Insights from paper: TiDB: A Raft based HTAP Database
1. Abstract
Hybrid Transactional and Analytical Processing (HTAP) databases allow the processing of transactional and analytical queries.
The challenging part is to provide a consistent view for distributed replicas.
Analytical requests should efficiently read consistent and fresh data from transactional workloads at scale and with high availability.
TiDB proposes extending the replicated state machine-based consensus algorithm.
So TiDB is a Raft-based HTAP database. The team designed a multi-raft storage system.
It consists of a row store and a column store. The row store is built using the Raft algorithm and asynchronously replicates Raft logs to learners.
The learners transform row format for tuples into column format, creating a real-time updatable column store.
This column store allows analytical queries to read fresh and consistent data efficiently. Also, note that the column store is isolated from the row store.
The team built an SQL engine to process large-scale distributed transactions and expensive analytical queries on this storage system.
Beyond that, the TiDB includes a powerful analysis engine called TiSpark. The engine helps TiDB to connect to the Hadoop ecosystem.
2. Introduction
The old RDBMSs do not provide scalability and high availability. So, at the beginning of the 2000s, internet applications preferred NoSQL systems like Google Bigtable and DynamoDB.
NoSQL systems loosen the consistency requirements and provide high scalability.

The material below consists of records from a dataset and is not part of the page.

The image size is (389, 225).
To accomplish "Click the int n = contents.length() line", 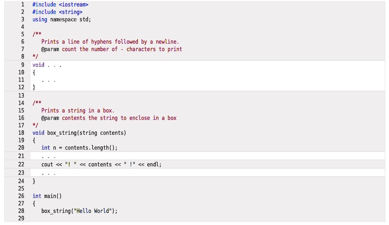I will click(x=79, y=148).
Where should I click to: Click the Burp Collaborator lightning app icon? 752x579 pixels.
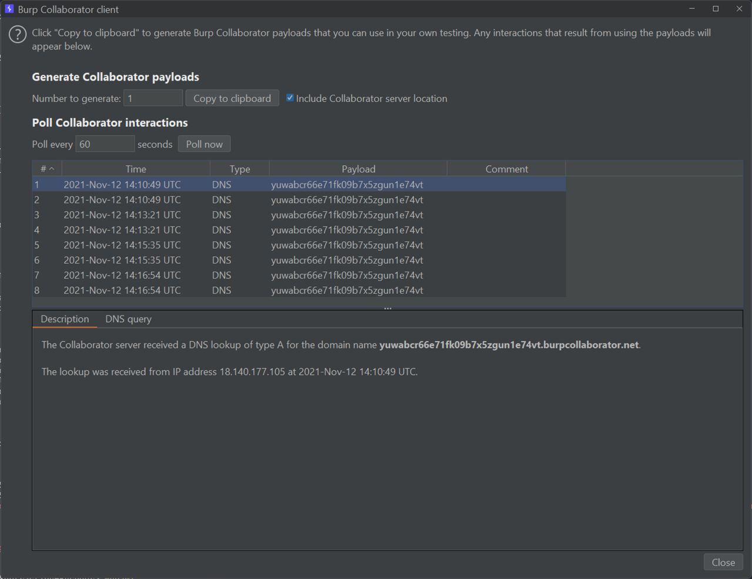coord(9,9)
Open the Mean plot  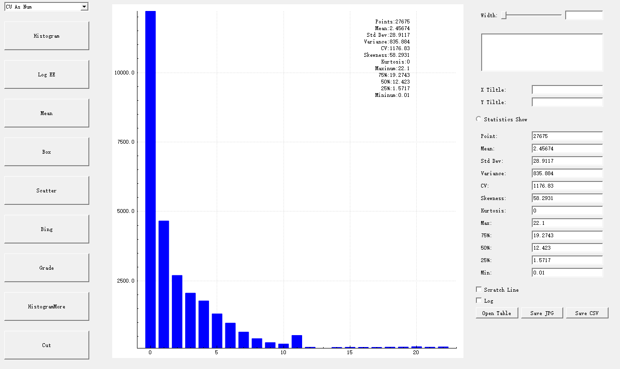pos(47,113)

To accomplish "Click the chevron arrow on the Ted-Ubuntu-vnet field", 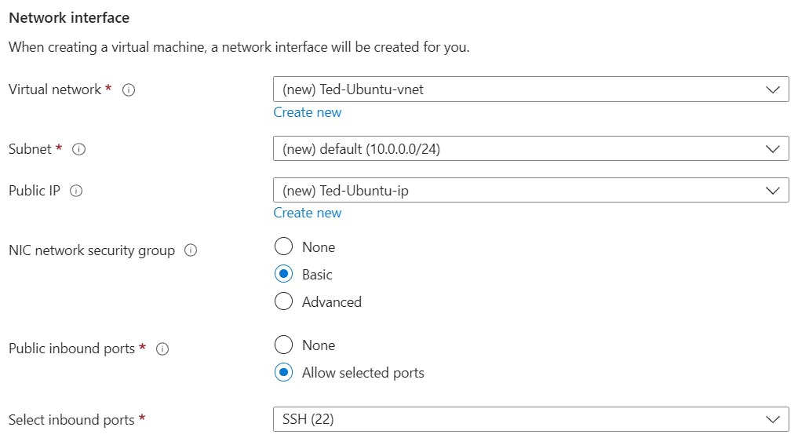I will click(x=771, y=89).
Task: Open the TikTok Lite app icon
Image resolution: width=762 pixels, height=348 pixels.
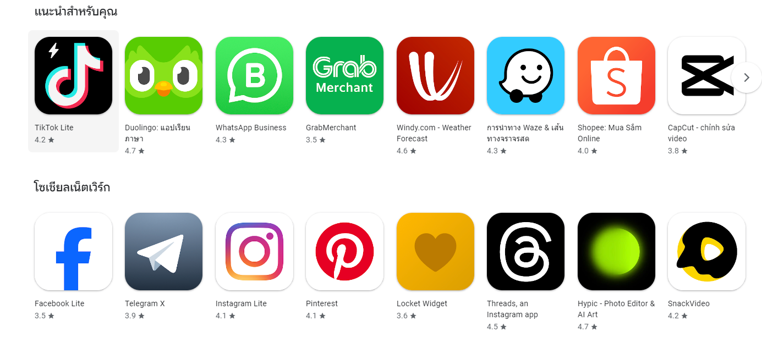Action: click(x=73, y=75)
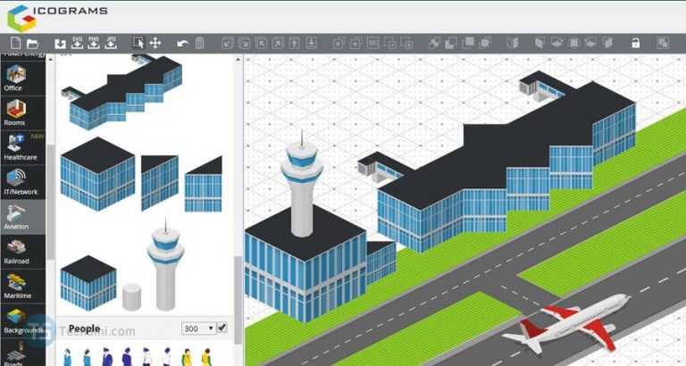Undo the last action

tap(183, 43)
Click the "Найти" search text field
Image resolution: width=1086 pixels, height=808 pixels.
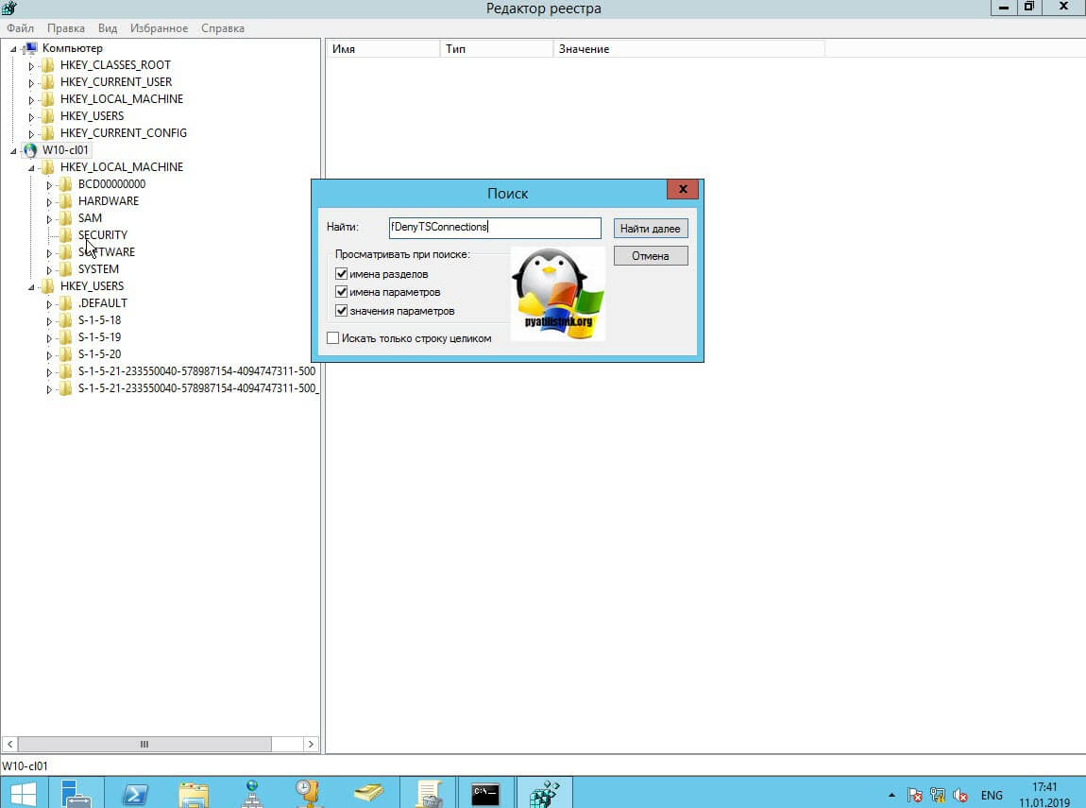[x=494, y=228]
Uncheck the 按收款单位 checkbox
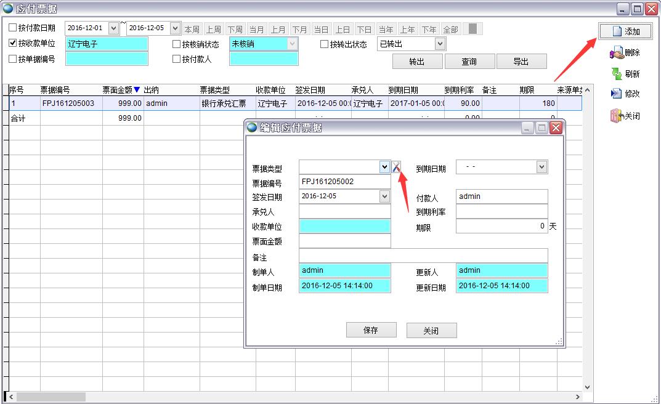This screenshot has height=404, width=661. tap(13, 44)
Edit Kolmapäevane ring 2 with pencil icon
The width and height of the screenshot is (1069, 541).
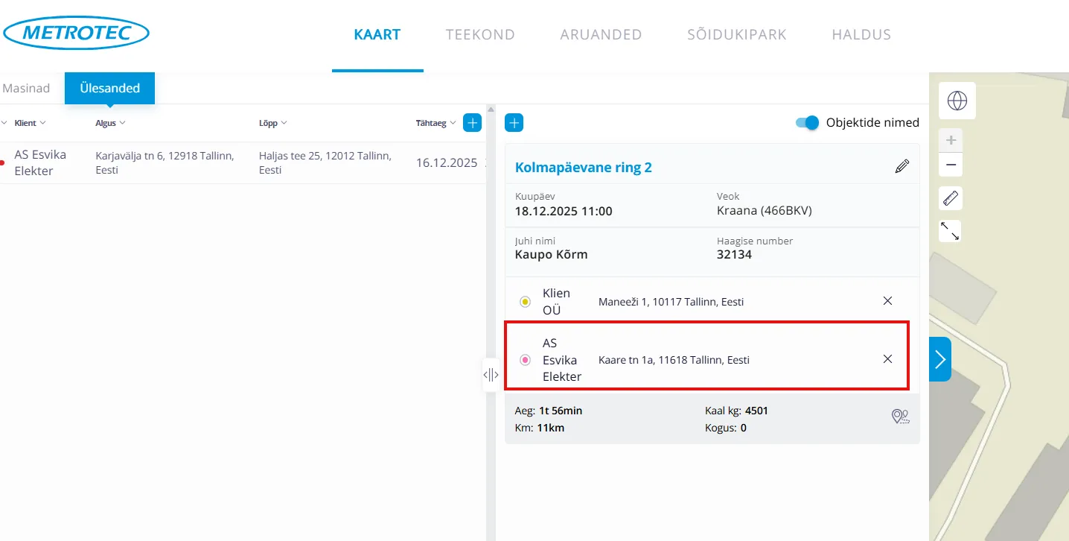tap(902, 167)
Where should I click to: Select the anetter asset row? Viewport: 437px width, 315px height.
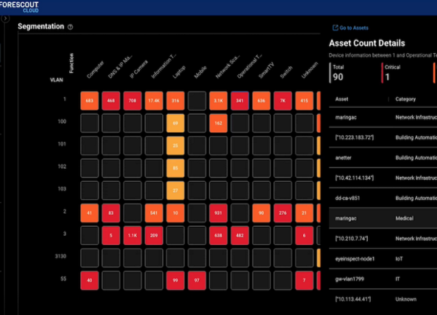point(344,156)
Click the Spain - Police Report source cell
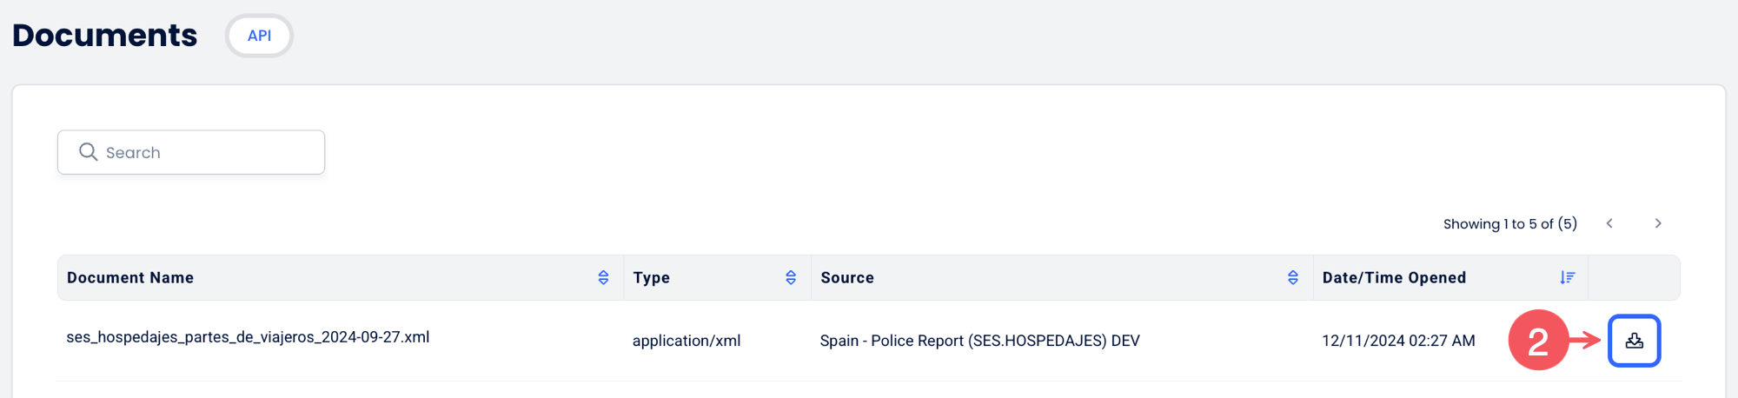The height and width of the screenshot is (398, 1738). click(x=979, y=341)
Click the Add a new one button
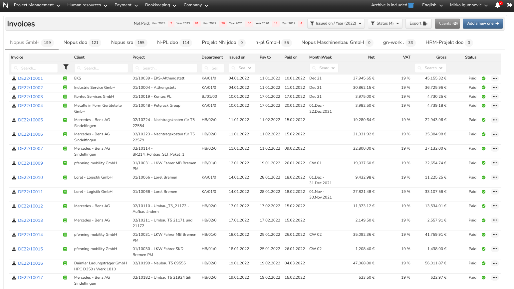This screenshot has width=514, height=289. (482, 24)
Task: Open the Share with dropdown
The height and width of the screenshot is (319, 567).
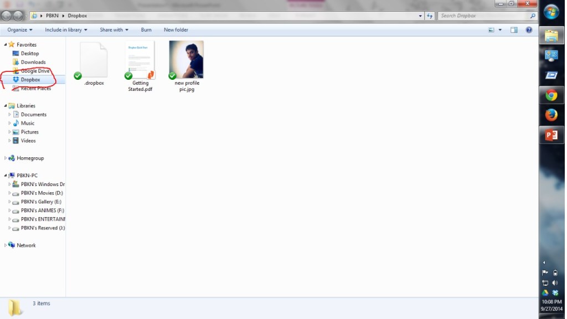Action: [114, 30]
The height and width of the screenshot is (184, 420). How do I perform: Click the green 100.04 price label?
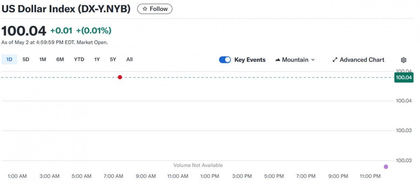[404, 77]
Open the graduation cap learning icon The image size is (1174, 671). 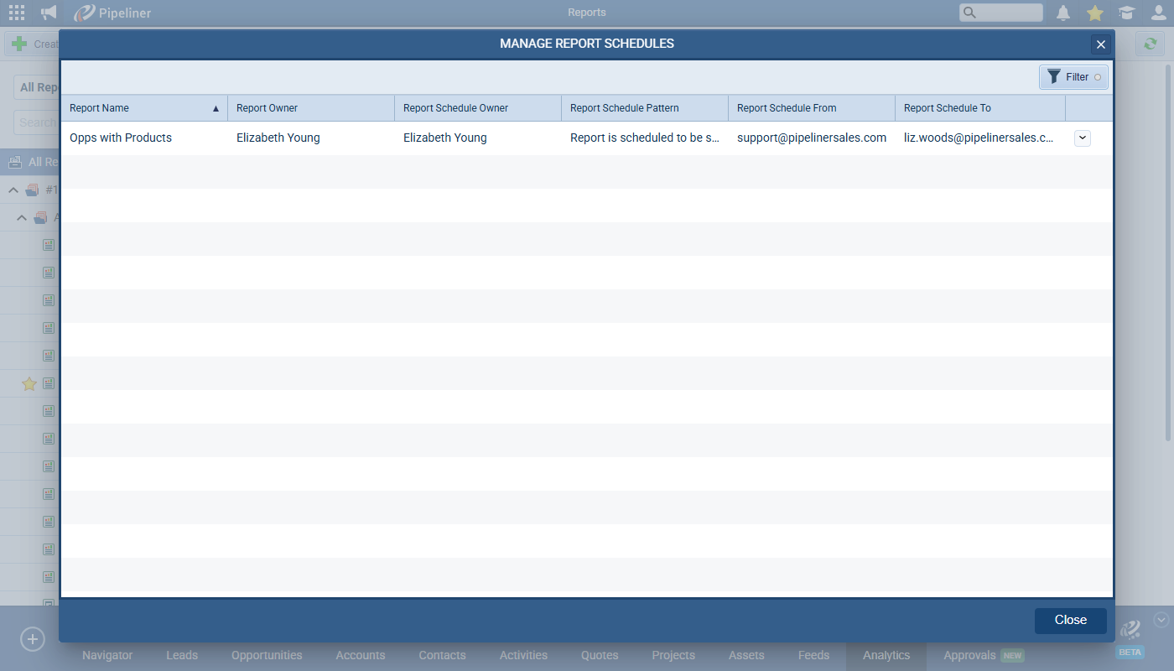point(1126,13)
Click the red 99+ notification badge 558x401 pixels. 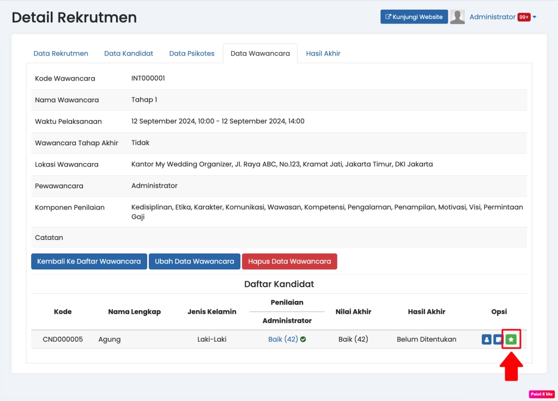524,17
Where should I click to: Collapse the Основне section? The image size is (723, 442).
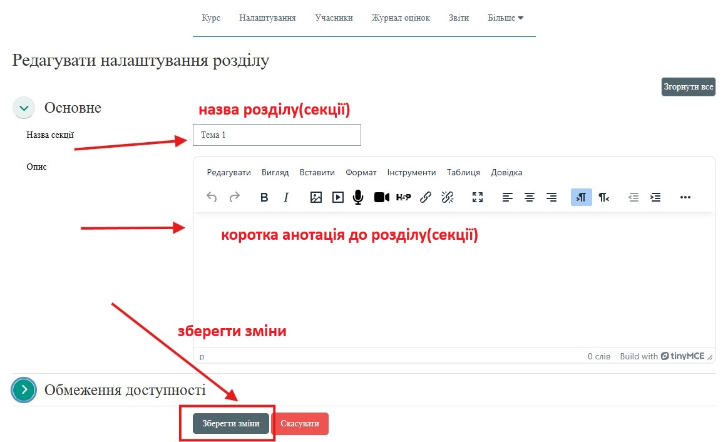pos(24,108)
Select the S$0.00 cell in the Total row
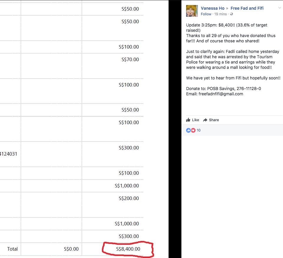Viewport: 283px width, 258px height. point(71,249)
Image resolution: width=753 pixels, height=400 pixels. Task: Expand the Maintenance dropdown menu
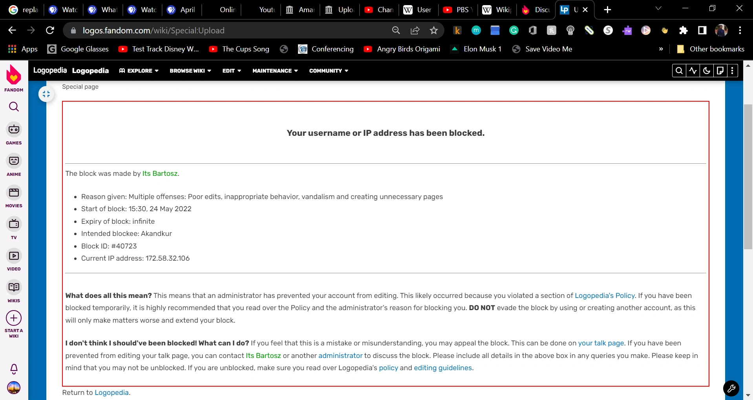click(275, 71)
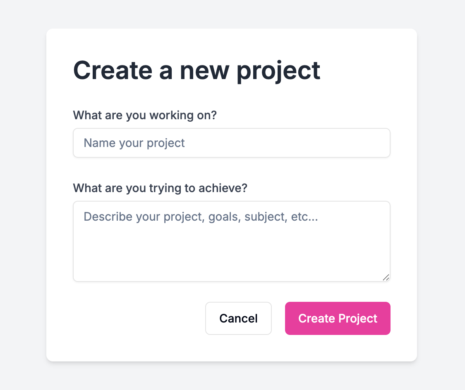Click the "Name your project" input field

232,142
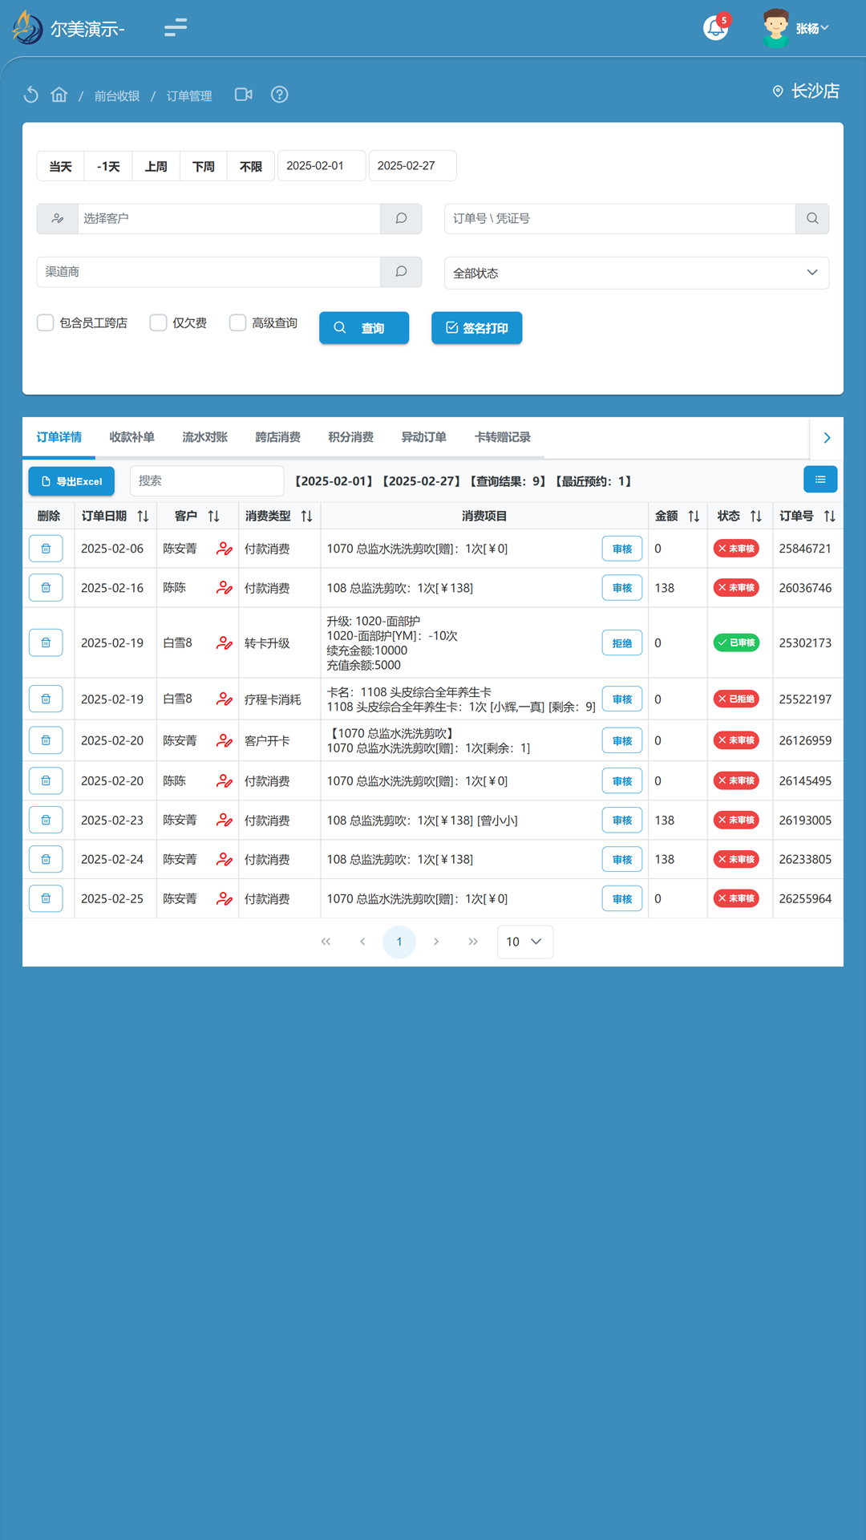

NewSQL systems like CockroachDB and Google Spanner provide the high scalability of NoSQL for OLTP read/write workloads while maintaining ACID guarantees for transactions.
In addition, SQL-based Online Analytical Processing (OLAP) systems are being developed quickly.
Multiple systems are very expensive to develop, deploy, and maintain, so the movement toward a single hybrid system has started. These are called HTAP systems.
HTAP systems should implement scalability, high availability, and transnational consistency. They must also efficiently read the latest data to guarantee throughput and latency with additional requirements of freshness and isolation.
Let’s understand these additional requirements of freshness and isolation.
Freshness: It means how recent data is processed by the analytical queries.
Some HTAP solutions are based on Extraction-Transformation-Loading (ETL) processing. ETL costs several hours or days, so it cannot offer real-time analysis.
The ETL phase can be replaced by streaming, but still, there are data consistency and governance issues.
Isolation: It refers to guaranteeing isolated performance for separate OLTP and OLAP queries.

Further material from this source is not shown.